There was a spirit of camaraderie among writers, who supported each other in difficult times. Walsh was president of Irish PEN and its authors adopted the organisation’s ideals to “maintain friendship between writers in every country in the interests of literature, freedom of artistic expression and international goodwill”.

Time-travel, or footstepping, involves recreating an earlier journey, linking the past to the present. It brings a destination, as well as another era, to life. Many writers have been inspired by shades of travellers long past and the world they experienced. Some of the most celebrated subject names that crop up in the genre include Alexander the Great, Robert Louis Stevenson, Ernest Hemingway, Graham Greene and, more recently, those who have followed Patrick Leigh Fermor’s trail of his long walk across Europe which started in December 1933.

The painter Cecil Salkeld, the writer Richard Hayward, the novelist Compton MacKenzie and the writer Maurice Walsh at a function in Dublin in the 1950s

My time-switching involved transporting myself back to the late 1930s to try to capture Hayward’s spirit and follow in his footsteps, tyre tracks and ripples.

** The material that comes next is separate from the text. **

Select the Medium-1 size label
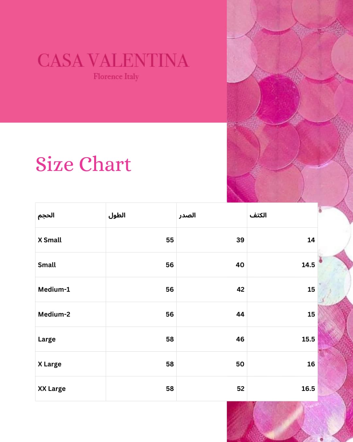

One of the worst roads in Ireland then was the dirt track from Rooskey to Tarmonbarry in Co Roscommon, which had seen cartwheels, hoofs and boots. Hayward recounted the misery created by the clouds of limestone dust as his party drove along it. He wrote that they aged 30 years in five minutes because of the grime that got into their hair and eyebrows. (The road has since taken on a new lease of life and been rebranded the East Roscommon Scenic Drive.)

The timing of Hayward’s book has parallels with today, since people were not travelling because of the war, which began at the start of September 1939. One reviewer, James Stephens, author of The Crock of Gold, said of it: “For some time now we must do all our travelling by book, and this one will carry you to the real Ireland.”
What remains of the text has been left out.